**** Data provided ****

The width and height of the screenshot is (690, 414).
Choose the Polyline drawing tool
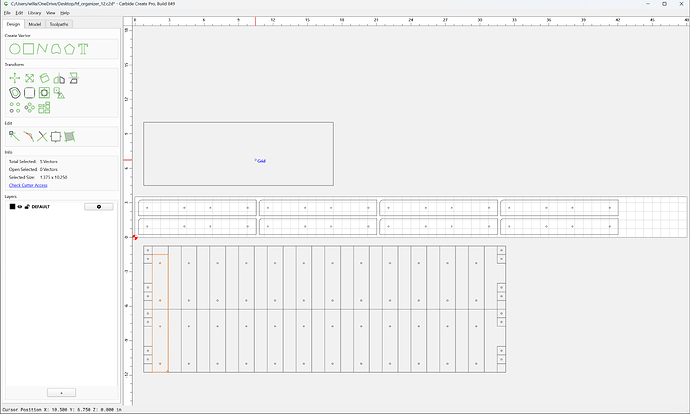(x=42, y=49)
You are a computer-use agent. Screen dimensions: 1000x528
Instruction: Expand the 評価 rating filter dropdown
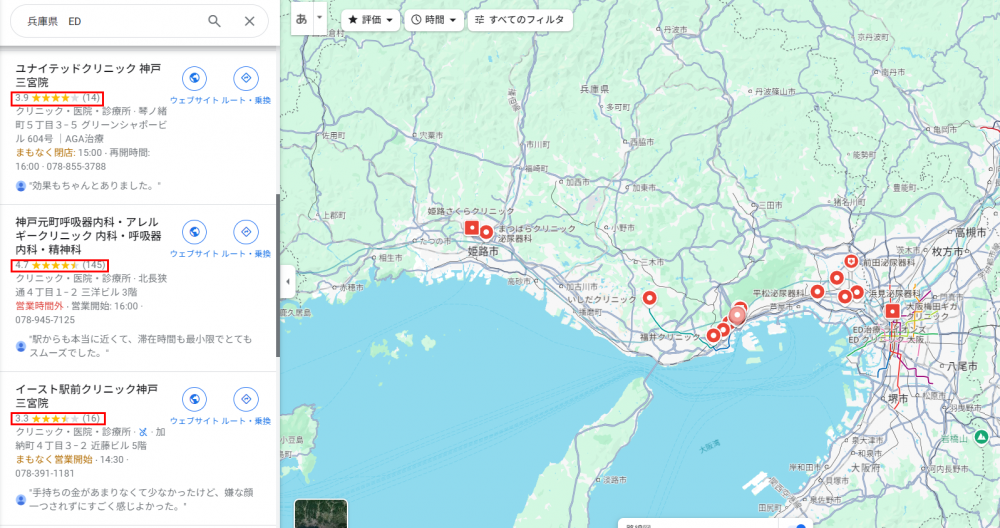click(370, 20)
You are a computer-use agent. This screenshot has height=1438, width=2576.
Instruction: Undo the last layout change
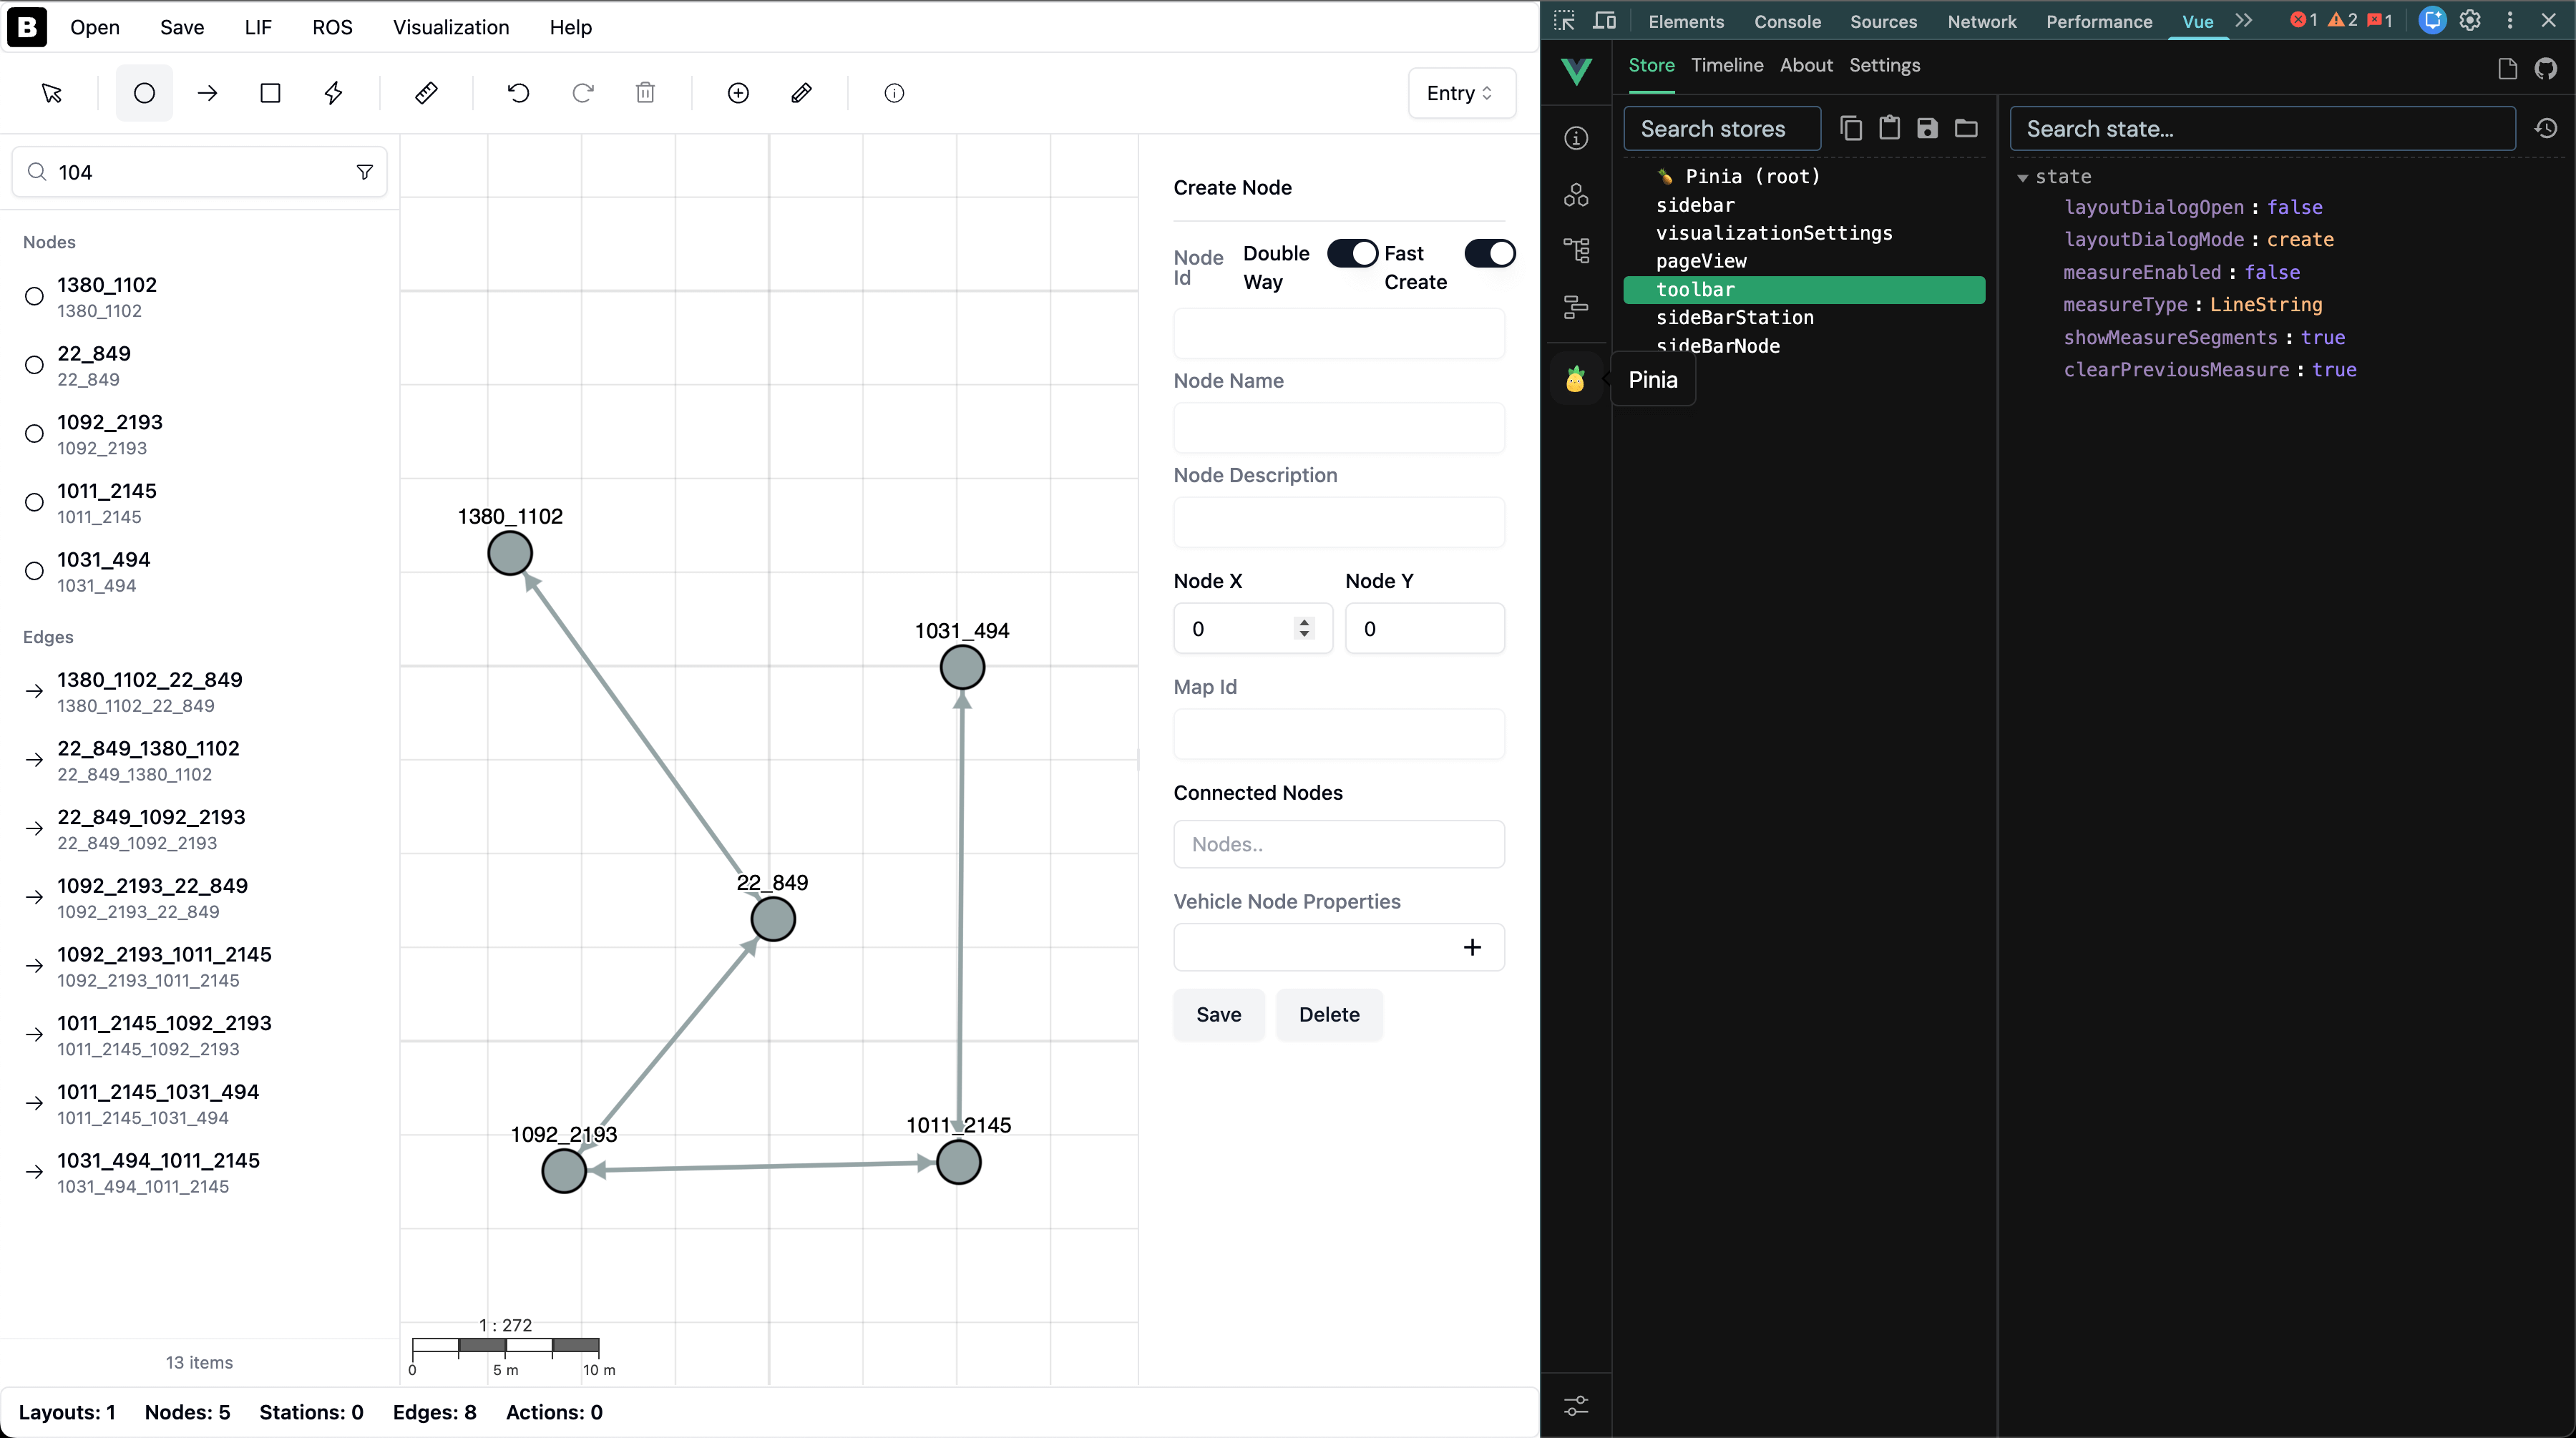[x=517, y=93]
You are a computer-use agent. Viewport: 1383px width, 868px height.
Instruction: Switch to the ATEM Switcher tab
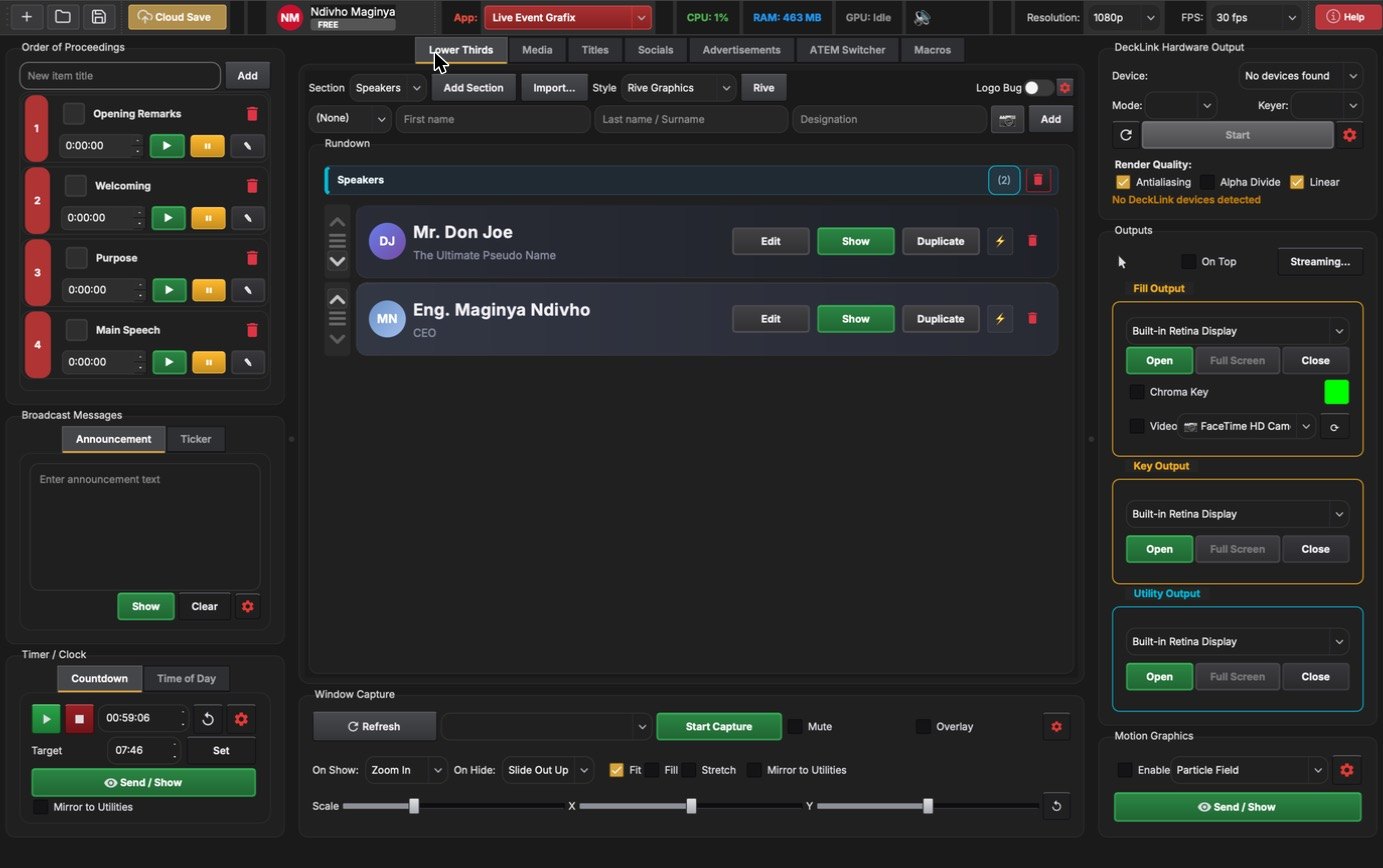pos(847,50)
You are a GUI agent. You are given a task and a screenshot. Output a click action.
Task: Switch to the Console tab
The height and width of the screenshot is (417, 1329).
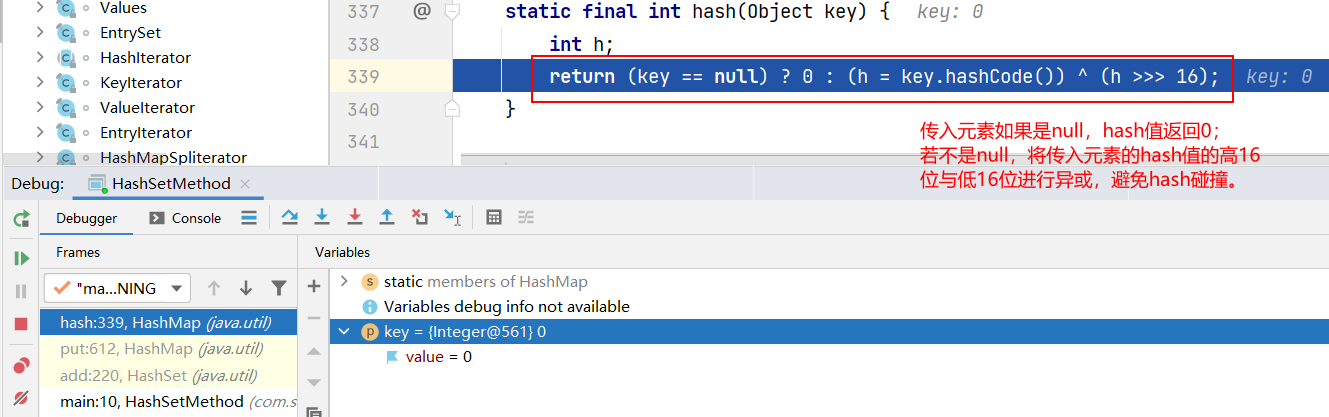click(x=185, y=218)
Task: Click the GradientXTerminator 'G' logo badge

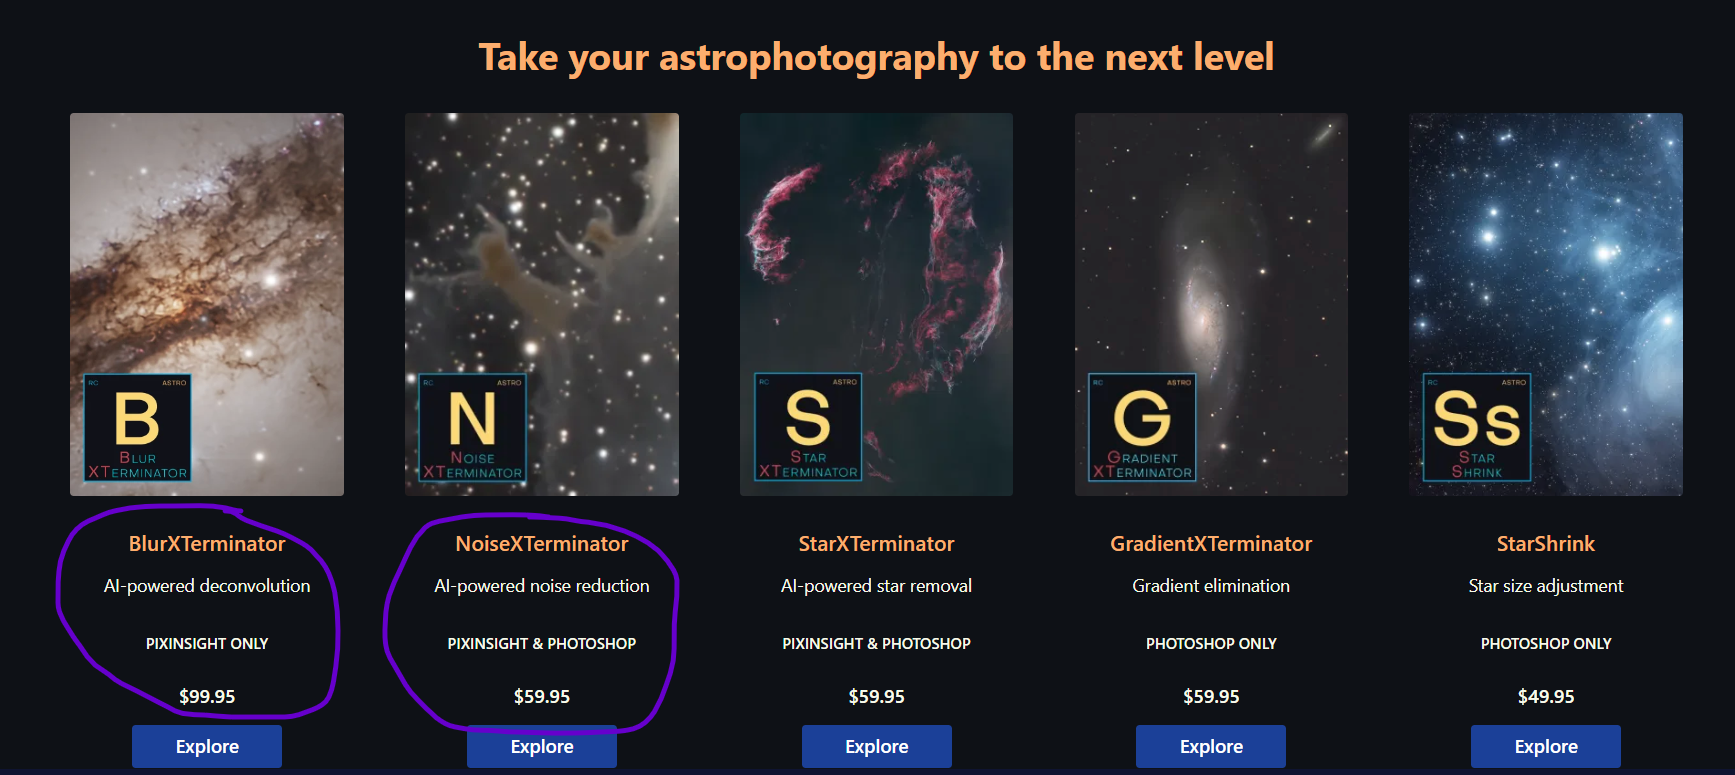Action: coord(1142,428)
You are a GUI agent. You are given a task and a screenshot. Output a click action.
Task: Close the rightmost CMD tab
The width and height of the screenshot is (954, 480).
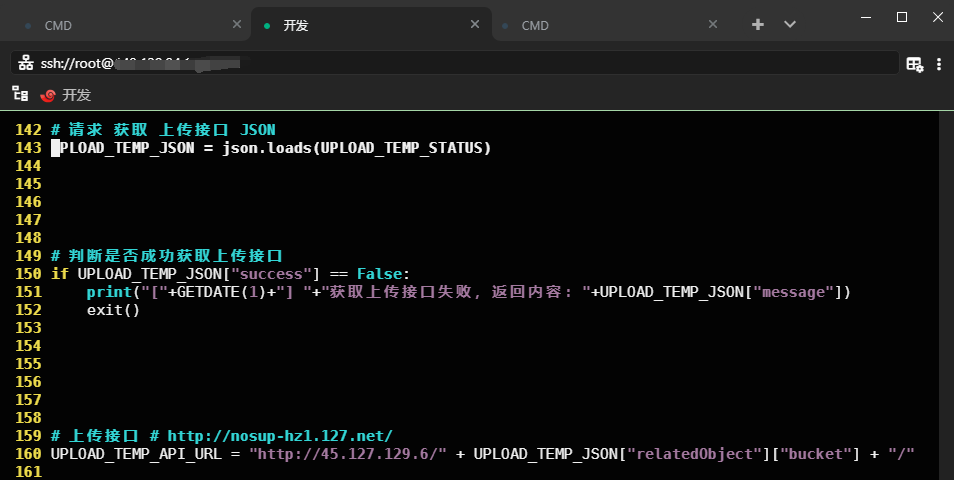pos(713,25)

****

The task:
Put every line of the records above into a Markdown table with two columns, Row and Line. Number the rows, skip blank lines, and leave the pictures out.

Task response:
| Row | Line |
|---|---|
| 1 | The width and height of the screenshot is (690, 414). |
| 2 | Choose the Polyline drawing tool |
| 3 | (x=42, y=49) |
| 4 | You are a computer-use agent. Screen dimensions: 1000x528 |
| 5 | Instruction: Expand the 評価 rating filter dropdown |
| 6 | click(370, 20) |
| 7 | You are a computer-use agent. This screenshot has height=1438, width=2576. |
| 8 | Instruction: Undo the last layout change |
| 9 | [x=517, y=93] |
| 10 | You are a computer-use agent. Viewport: 1383px width, 868px height. |
| 11 | Instruction: Switch to the ATEM Switcher tab |
| 12 | pos(847,50) |
| 13 | You are a GUI agent. You are given a task and a screenshot. Output a click action. |
| 14 | Task: Switch to the Console tab |
| 15 | The height and width of the screenshot is (417, 1329). |
| 16 | click(x=185, y=218) |
| 17 | Task: Click the GradientXTerminator 'G' logo badge |
| 18 | Action: coord(1142,428) |
| 19 | You are a GUI agent. You are given a task and a screenshot. Output a click action. |
| 20 | Task: Close the rightmost CMD tab |
| 21 | The width and height of the screenshot is (954, 480). |
| 22 | pos(713,25) |